We observed site-specific MTAs for all measured traits, likely due to significant genotype-by-environment (G × E) interactions and variations in gene expression levels across different environments29,32. Although the QTLs identified for most traits in this study were located on chromosomes previously reported in the literature, we were unable to confirm the exact positions of the MTAs compared to those earlier findings.

This discrepancy may stem from differences in the safflower germplasm, the type of molecular markers used, and the distinct climatic conditions of the field evaluation sites. Given the complex nature of drought stress tolerance in plants, relying solely on direct yield and morphological traits may not be sufficient to identify QTLs associated with drought tolerance effectively.

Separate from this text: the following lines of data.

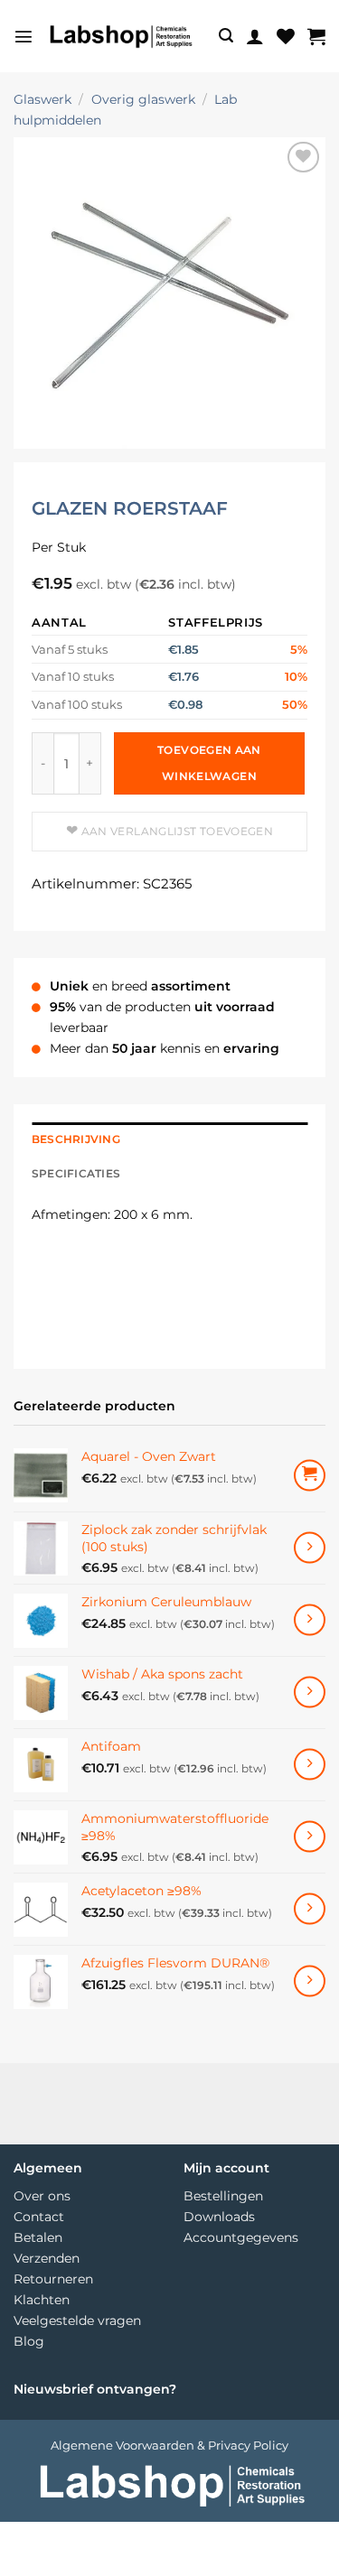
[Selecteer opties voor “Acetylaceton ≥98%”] (309, 1909)
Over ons (42, 2196)
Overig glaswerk (143, 99)
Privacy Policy (248, 2445)
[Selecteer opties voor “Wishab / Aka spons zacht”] (309, 1692)
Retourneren (53, 2279)
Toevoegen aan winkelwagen (209, 763)
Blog (29, 2341)
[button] (23, 36)
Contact (39, 2217)
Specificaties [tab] (76, 1173)
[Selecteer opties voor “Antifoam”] (309, 1765)
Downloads (219, 2217)
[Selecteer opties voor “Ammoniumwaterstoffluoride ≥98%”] (309, 1837)
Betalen (38, 2237)
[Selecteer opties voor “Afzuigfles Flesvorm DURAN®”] (309, 1981)
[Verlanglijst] (286, 36)
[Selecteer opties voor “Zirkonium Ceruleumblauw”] (309, 1620)
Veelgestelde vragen (77, 2320)
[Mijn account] (255, 36)
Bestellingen (223, 2196)
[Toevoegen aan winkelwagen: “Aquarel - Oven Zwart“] (309, 1475)
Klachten (42, 2300)
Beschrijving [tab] (76, 1139)
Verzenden (47, 2258)
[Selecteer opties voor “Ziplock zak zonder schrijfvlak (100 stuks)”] (309, 1548)
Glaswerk (42, 99)
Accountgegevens (241, 2237)
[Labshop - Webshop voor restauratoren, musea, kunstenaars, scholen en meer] (120, 36)
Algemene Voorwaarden (122, 2445)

In this study, GWAS analysis using STI values identified 45 significant MTAS, 12 of which overlapped with significant MTAs for morphological traits across both environments. To further investigate the potential gene functions of these stable MTAs, we performed BLAST searches within a 10-kb flanking region around the markers. Most of the significant SNP markers identified in this study aligned with candidate genes implicated in responses to abiotic stress in closely related species of Cathamus tinctorius. For instance, CCCH zinc-finger proteins are known to play crucial roles in plant development and responses to abiotic stresses such as salt, drought, flooding, low temperatures and oxidative stress. Similarly, candidate genes such as serine/threonine-protein kinase and dehydrogenase have been associated with drought-tolerance in plants59. Furthermore, the diacylglycerol acyltransferase gene is recognized for its role in wax ester biosynthesis and osmotic stress responses60.

Conclusion

The genetic dissection of morphological traits, their genotype-by-environment (G × E) interactions, and the identification of QTLs associated with drought tolerance are essential for developing climate-resilient safflower varieties. In this study, 90 globally diverse safflower genotypes were evaluated for seed yield, seed oil content, and morphological traits under two water regimes. The performance of these traits was significantly influenced by both rainfed and supplementary irrigation environments. Correlation analysis and PCA-biplot analysis highlighted traits such as the number of heads per plant (NHP), number of seeds per head (NSH), 1000-seed weight (TSW), and seed yield (Yp and Ys) as effective indicators for assessing diversity and characterizing drought-tolerant safflower genotypes. GWAS analysis based on morphological data from both environments and on STI values identified 66 and 45 significant marker-trait associations (MTAs), respectively. The environment-specific MTAs underscored the substantial impact of G × E interactions on all measured traits. Notably, stable MTAs across environments and those associated with STI values revealed several candidate genes with potential roles in abiotic stress response, providing a solid foundation for molecular breeding efforts. The newly identified MTAs and their chromosomal locations enhance our understanding of the genetic architecture underlying drought tolerance in safflower, paving the way for marker-assisted breeding to develop varieties with improved drought resilience.